Human enteroviruses include poliovirus, Coxsackie A virus, Coxsackie B virus, echoviruses, and several others. The diseases they cause are not zoonotic (i.e. spread by animals), although some animals are affected by their own enteroviruses.
Enteroviruses are highly contagious. They are spread through the fecal-oral route and through secretions such as saliva and nasal mucus. They are the second most common viruses infecting humans, after the rhinoviruses.
Structure of the Virion
An enterovirus consists of genetic material surrounded by a protein coat called a capsid. Like the influenza virus, enteroviruses use a single strand of RNA (ssRNA) for their genome.
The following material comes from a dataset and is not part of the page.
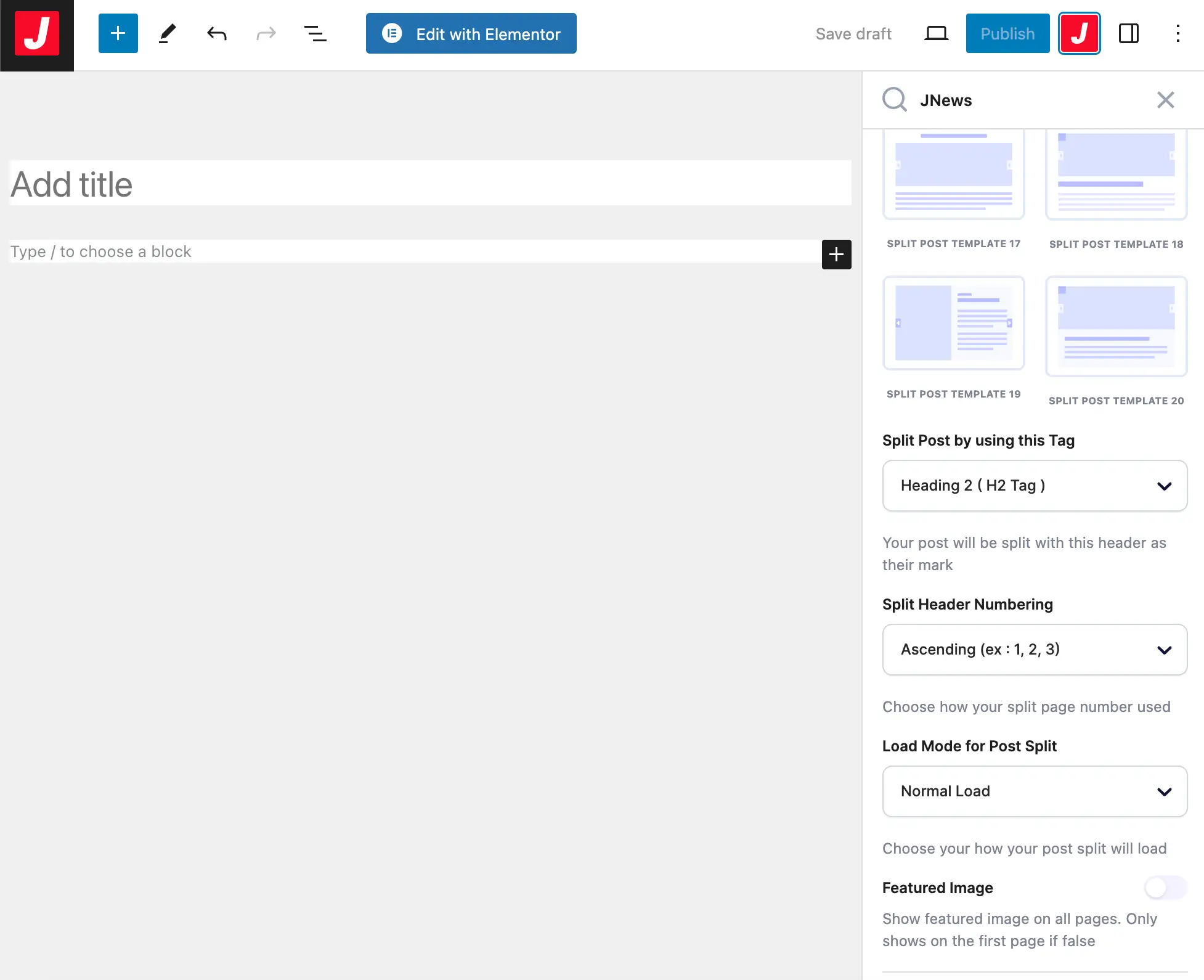Select the Tools pencil icon
Image resolution: width=1204 pixels, height=980 pixels.
point(167,33)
This strand is positive-sense, unlike influenza, which uses negative-sense RNA. Influenza viruses are not considered to be related to enteroviruses because they use opposite sense in their single-stranded genome.
Enteroviruses are cytolytic, that is, they cause the host cell to burst when they have finished replicating. The new virions (virus particles) are then released to find new cells to infect.
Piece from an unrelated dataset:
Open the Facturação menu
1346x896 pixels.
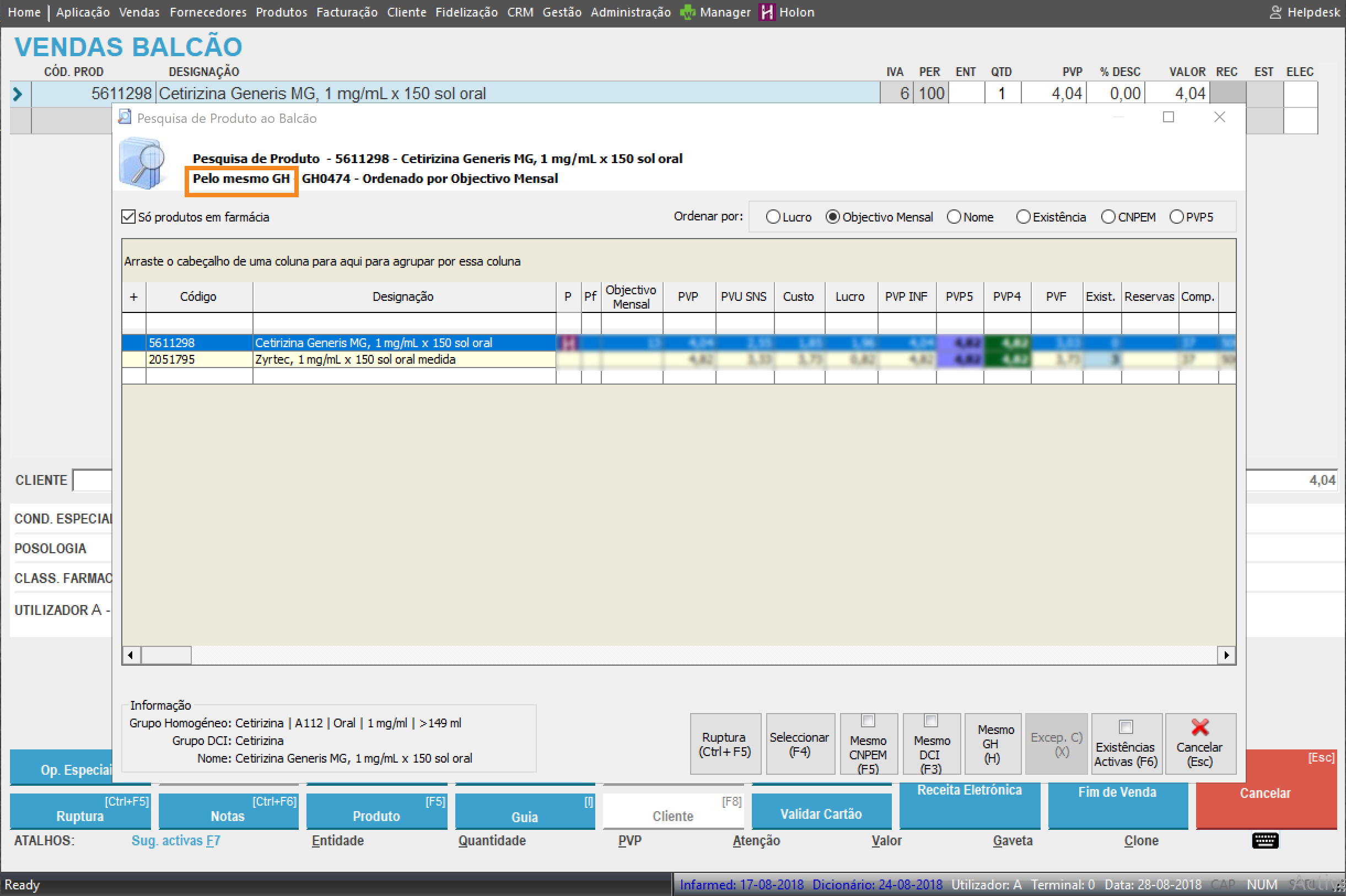[x=346, y=12]
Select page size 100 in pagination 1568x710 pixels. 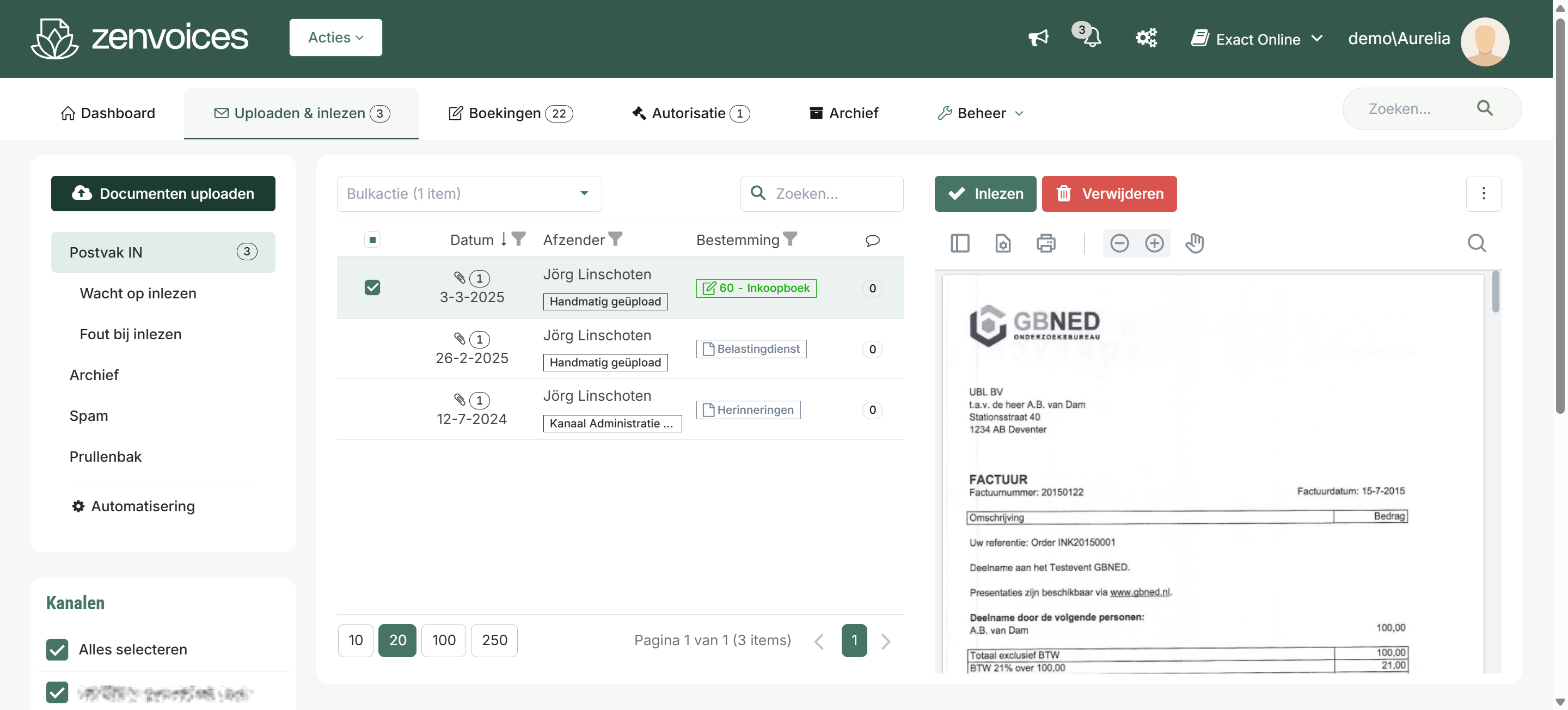444,640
The enterovirus capsid is icosahedral in shape and contains four proteins, called VP1, VP2, VP3, and VP4. After entering the host cell, the genome is released from the capsid and acts as mRNA to create the viral proteins. Some are structural proteins and are assembled into new capsids; others are non-structural and involved with replication or cell lysis. Next, to replicate the genome, the original genome's complement (negative sense) is synthesized, then used as a template to produce positive-sense ssRNA. These strands become the genomes packed into the newly assembled capsids.
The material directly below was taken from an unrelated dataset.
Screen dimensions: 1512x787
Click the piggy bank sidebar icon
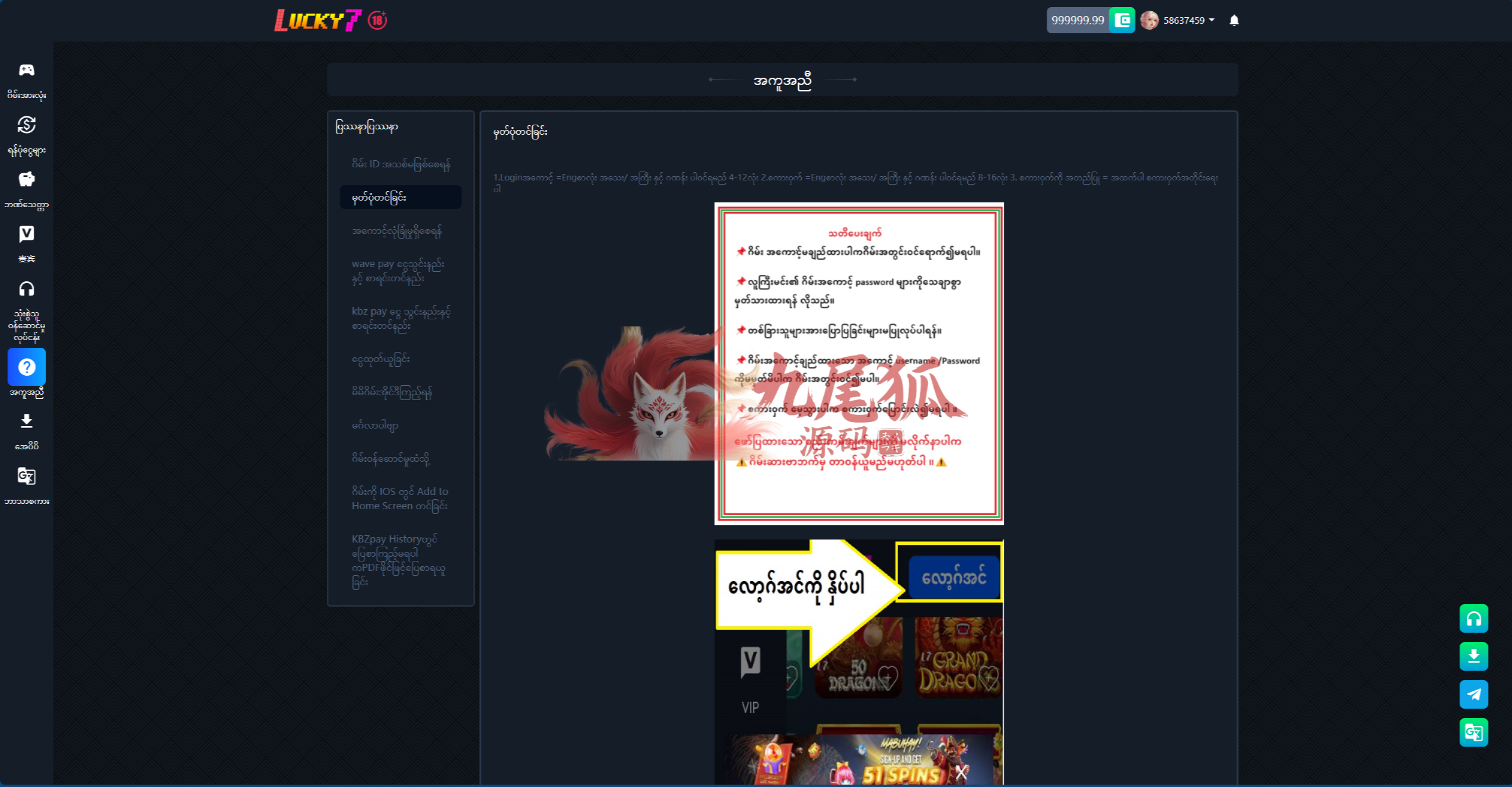[x=26, y=179]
The complete nucleotide sequences for at least 25 enteroviruses are now known, and partial sequences are known for many more. Like all RNA-based viruses, enteroviruses mutate rapidly and contain only the bare minimum amount of genetic material necessary. In these viruses, even a single point mutation can cause a change in phenotype.
When an enterovirus enters a cell, it first translates its entire ssRNA genome into long polypeptide called a polyprotein. This giant protein is then processed by viral proteases, which cleave it at specific sites. The resulting fragments are the structural and nonstructural viral proteins (including more proteases for daughter virions).
All enteroviruses have the same basic genetic organization. The capsid proteins are coded on the 5' end of the ssRNA in a section called P1 (precursor 1). The rest of the genome codes for nonstructural proteins, divided into P2 and P3. Changes in the structural protein genes of different enterovirus species reflect phylogentic relationships. On the 3' end, completely different patterns of gene variation are found; these are thought to result from recombination of the nonstructural protein genes.
Hellen, Christopher, and Eckerd Wimmer. "Enterovirus Genetics." Chapter 2 in Human Enterovirus Infections, ed. Henry Robart. 1995; ASM Press. ISBN 9781555810924.
Juhana Santti et al. "Molecular epidemiology and evolution of coxsackievirus A9." Journal of General Virology 2009; 81: pp. 1361–1372.